Property – Values / repairs/ layout 2

I could have wept over you plodding round London, wet and tired and no home – so glad you eventually got fixed up and hope it proves a success. We’re continuing our hunt – we went to see the one we liked so much (altho’ they were asking twice what the valuer thought it was worth) to see if it was worth pushing out the boat for. Glad we did – it had shrunk no end since we saw it and was really quite impractical. We were amused by the estate agent – who’s nice – he picked a book from their shelves and was reading it whilst we went round. He beckoned us silently to go and read the title of the book – ‘How to get rich quick on Real Estate’!!! If we hadn’t already decided against it that would have fixed it!

Had a letter from X – their old house has been turned into a cul de sac with 6 houses in it – they must have made a bomb over it.

the new cul de sac

A Dutch couple turned up. They were looking for peace and quiet and apparently prepared (if it was not all big talk) to buy 2000 acres to achieve it. The sight of the neighbour’s dilapidated shed across the fields seemed to be enough to put the man off, so it was difficult to see why they kept us waiting twenty minutes for our lunch while we showed them round the house and they chatted! ‘Too small,’ they said eventually.

A brief line to tell you we SOLD yesterday for MONEY. The man offered $10,000 less than asked and said it was no use coming back to him with another offer as that was it and he’d look elsewhere if we weren’t satisfied. One of the partners went out and pushed him up by $5,000 so we ended up in the middle of top and bottom valuations. … The stinker of a buyer added to the agreement ‘sheep and garden seat’. That seemed a fairly nit-picking attempt at face-saving. As he didn’t mention how many sheep we’re selling the lambs and getting 2 old ones shot.

We called on the farmer the other side of the river and I started by apologising that I proposed to go on trespassing across a corner of his field as my predecessors had done. (They apparently made the drive a nice straight way which was his, instead of through a duck pond and then with a dogleg turn which was how it should have gone by the map.) However he didn’t seem v. worried which was good.

I’ll go to help them move. Retirement House Number 4! It’s getting to be a hobby/habit!

We went over to look at a factory where they make houses in ‘modular’ bits – bringing them and nailing the whole thing together rather like Lego in a single day! That was quite intriguing and seemed cheaper than a solid wood house.

X told her it went for £42,000 – what must ours be worth [sold for about £11,000 only 2 years before] – about 3 times as much land. The houses like we bought after the war for £2,600 are selling for £22,000. Everything’s gone mad.

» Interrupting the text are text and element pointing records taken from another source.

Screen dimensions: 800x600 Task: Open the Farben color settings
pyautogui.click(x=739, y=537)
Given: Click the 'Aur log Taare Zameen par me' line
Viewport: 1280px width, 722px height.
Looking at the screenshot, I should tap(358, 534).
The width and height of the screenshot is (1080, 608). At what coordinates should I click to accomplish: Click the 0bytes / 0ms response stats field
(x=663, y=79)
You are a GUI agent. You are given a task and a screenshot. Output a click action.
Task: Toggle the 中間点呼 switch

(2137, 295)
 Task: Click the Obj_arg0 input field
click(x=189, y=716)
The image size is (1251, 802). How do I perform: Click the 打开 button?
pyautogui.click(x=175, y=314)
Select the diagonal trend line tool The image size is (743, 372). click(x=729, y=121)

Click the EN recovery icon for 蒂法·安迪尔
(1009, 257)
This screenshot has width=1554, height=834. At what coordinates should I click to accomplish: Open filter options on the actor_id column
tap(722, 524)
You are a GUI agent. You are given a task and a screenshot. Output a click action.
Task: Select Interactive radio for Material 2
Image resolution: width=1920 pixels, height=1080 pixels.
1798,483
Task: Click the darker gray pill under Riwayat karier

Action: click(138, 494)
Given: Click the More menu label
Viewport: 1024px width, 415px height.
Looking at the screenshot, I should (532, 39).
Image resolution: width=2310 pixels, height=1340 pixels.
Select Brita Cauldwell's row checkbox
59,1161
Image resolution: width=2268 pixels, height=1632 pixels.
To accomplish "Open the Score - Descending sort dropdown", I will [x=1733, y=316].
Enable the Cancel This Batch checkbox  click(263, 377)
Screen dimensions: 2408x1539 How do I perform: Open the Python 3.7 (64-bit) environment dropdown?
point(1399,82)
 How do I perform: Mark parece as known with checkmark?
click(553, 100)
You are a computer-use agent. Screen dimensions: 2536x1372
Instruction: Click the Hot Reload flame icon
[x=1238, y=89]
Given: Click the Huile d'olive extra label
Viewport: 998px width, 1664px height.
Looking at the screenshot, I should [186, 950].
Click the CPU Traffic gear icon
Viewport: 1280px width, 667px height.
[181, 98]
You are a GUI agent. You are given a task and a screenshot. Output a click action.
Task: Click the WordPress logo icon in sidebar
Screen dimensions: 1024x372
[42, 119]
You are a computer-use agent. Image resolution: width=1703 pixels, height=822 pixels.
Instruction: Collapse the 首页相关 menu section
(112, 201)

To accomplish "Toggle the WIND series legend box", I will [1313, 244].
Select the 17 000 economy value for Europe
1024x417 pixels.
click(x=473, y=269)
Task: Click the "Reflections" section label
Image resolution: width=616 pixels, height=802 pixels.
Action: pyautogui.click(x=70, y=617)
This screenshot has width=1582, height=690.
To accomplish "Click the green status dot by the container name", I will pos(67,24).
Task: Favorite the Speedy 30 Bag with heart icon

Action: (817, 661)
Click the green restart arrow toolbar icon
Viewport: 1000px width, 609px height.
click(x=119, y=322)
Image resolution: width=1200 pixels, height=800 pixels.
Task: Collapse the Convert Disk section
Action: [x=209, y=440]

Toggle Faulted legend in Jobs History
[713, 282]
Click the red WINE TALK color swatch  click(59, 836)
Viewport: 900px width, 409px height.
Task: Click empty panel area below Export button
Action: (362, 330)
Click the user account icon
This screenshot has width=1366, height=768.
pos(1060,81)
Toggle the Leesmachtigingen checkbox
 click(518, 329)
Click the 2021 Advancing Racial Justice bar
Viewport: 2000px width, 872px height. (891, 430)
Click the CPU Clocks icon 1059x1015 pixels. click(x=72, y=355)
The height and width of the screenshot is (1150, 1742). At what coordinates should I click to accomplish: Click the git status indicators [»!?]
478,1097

I got home at 6.40 in gathering dusk to find no electricity in the house, and no candles either, apart from a couple of Christmassy ones X had managed to borrow next door. The builders have actually started this week and had apparently been up in the roof just before it went off about 5 so I was deeply suspicious! Rang him up and it seems all he had been doing was looking which way the ceiling joists ran and he was most obliging and arrived with a tame electrician a few minutes later but all he could do was to confirm that it was the elec co’s fuse on the pole which had blown so then there was another long wait. Eventually the van arrived at about 9.45 and all was sweetness and light within 3 minutes once more.

The carpentry work is practically finished downstairs but heaven knows when it will be habitable. The electrician and plumber still have to return, and the plasterer is only promised for the end of next week. But the major snag is the floor which is apparently so rough and wavy that the flooring expert practically refuses to do anything. In the end we shall either have to do it in wood after all which will reduce the headroom even more or else I reckon we’ll have to stick down polystyrene ceiling tiles and then cover it with vinyl and carpet and get used to sinking in until we have trodden it down!…[and the solution later] Eventually after long discussions what they did was to put down dozens of little wooden blocks of assorted size and varying thickness getting them roughly level – bed them into strips of plaster, and then lay sheets of a compressed wood chip board about 8 ft by 4, which ought not rock or sag even if it is not all that well supported in places. They nailed it right through into the concrete underneath – which was pretty thin and has probably broken up in the process, but what the eye doesn’t see we hope the heart will not grieve over!